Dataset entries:
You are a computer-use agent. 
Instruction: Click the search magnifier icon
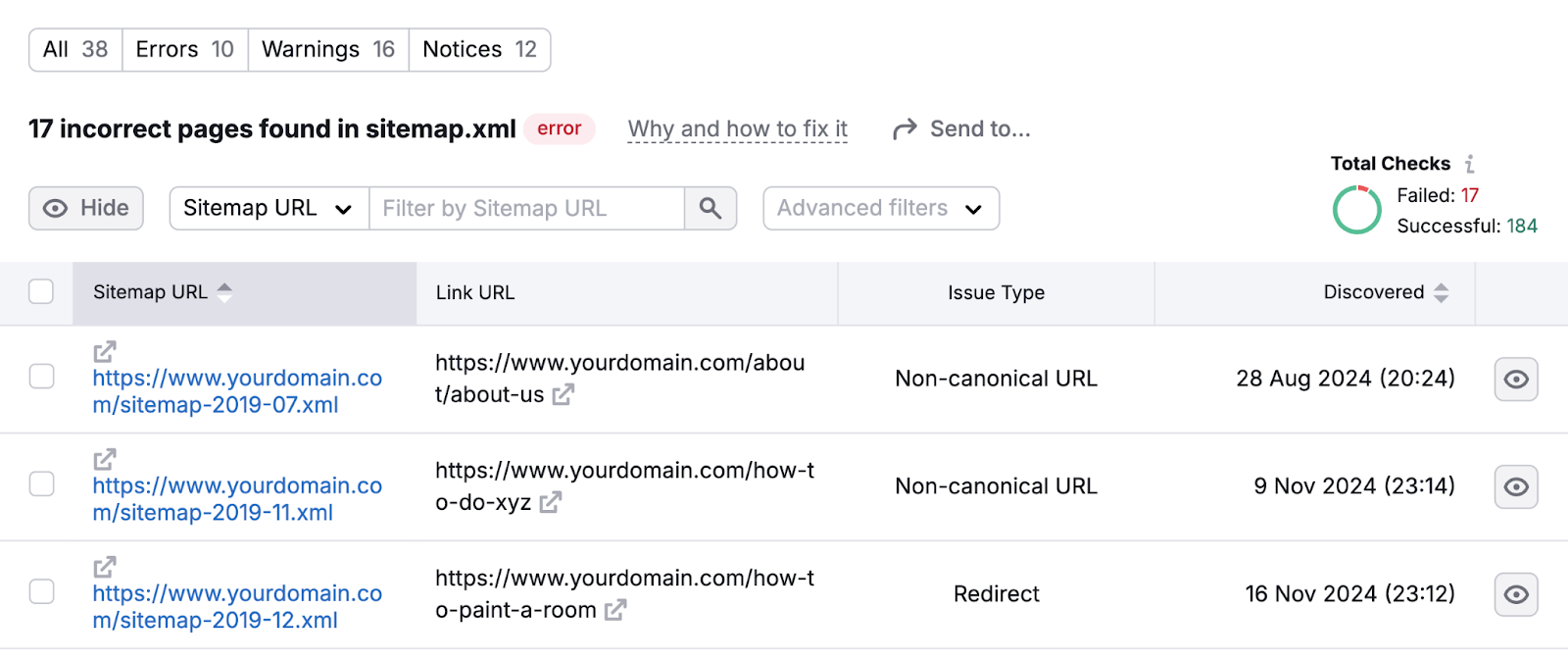(x=710, y=208)
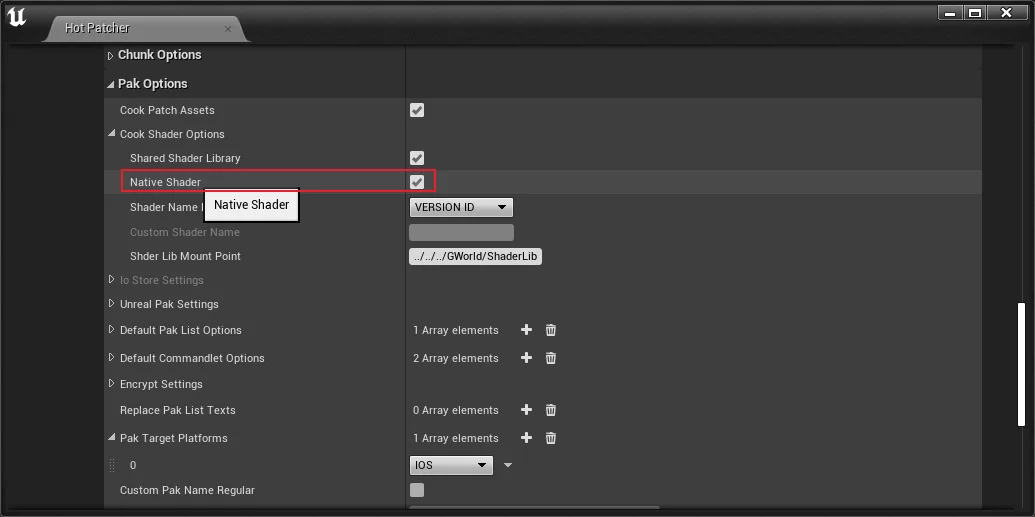Uncheck Cook Patch Assets checkbox

417,110
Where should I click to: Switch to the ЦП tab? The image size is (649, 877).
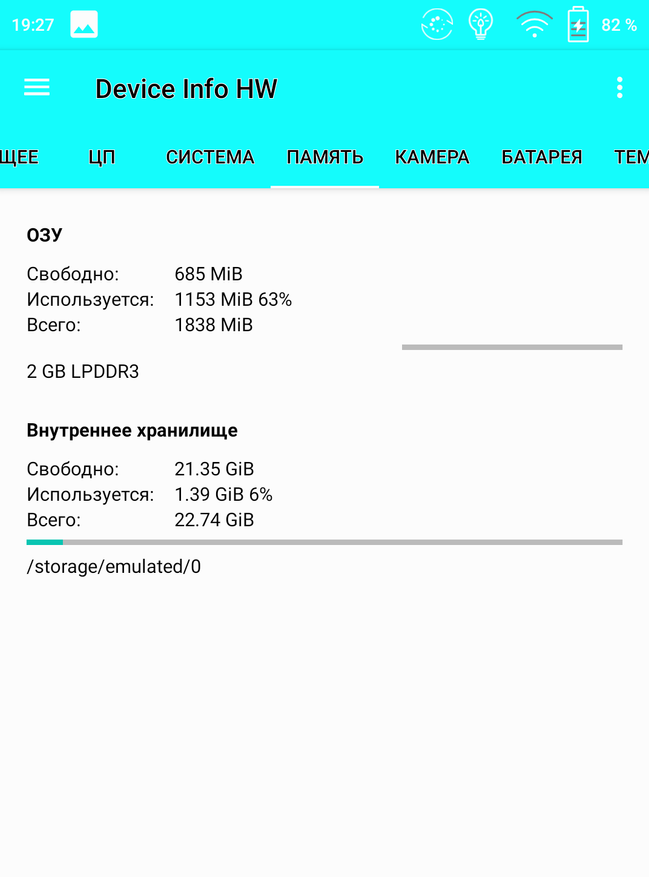[x=102, y=157]
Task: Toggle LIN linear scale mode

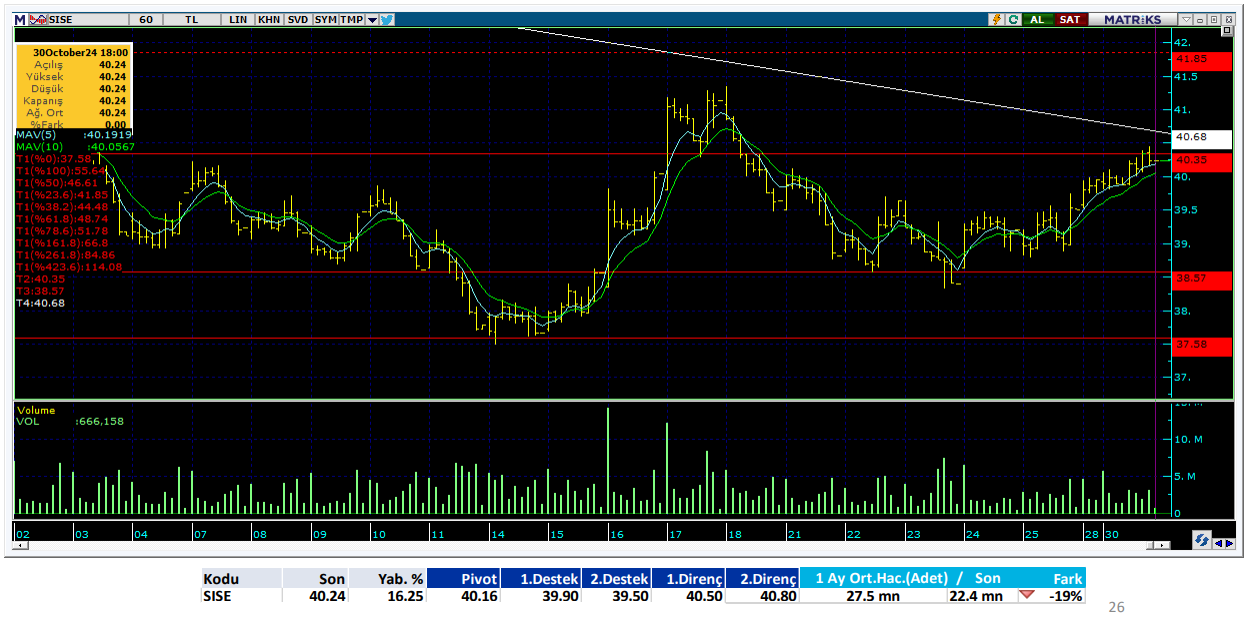Action: [x=238, y=19]
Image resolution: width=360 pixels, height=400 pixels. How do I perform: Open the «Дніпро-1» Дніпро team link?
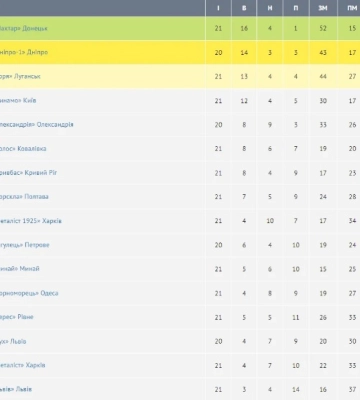pos(24,52)
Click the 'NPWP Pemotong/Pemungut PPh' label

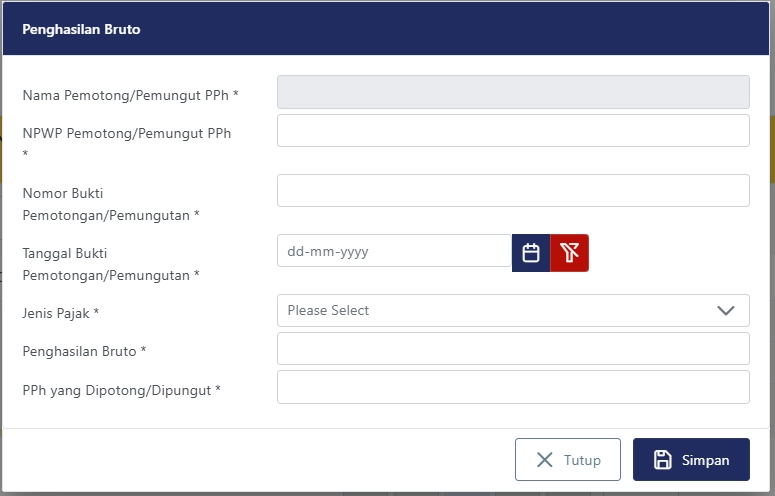point(126,133)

- Exercise details
Give the data again exactly. Keep the images out.

- Output for this task
You are a computer-use agent. 
Instruction: Click the search magnifier icon
(x=710, y=208)
Uncheck Cook Patch Assets checkbox

417,110
Where should I click to: Switch to the ЦП tab? The image size is (649, 877).
[x=102, y=157]
Task: Toggle LIN linear scale mode

Action: [x=238, y=19]
Image resolution: width=360 pixels, height=400 pixels. How do I perform: Open the «Дніпро-1» Дніпро team link?
pos(24,52)
Click the 'NPWP Pemotong/Pemungut PPh' label

point(126,133)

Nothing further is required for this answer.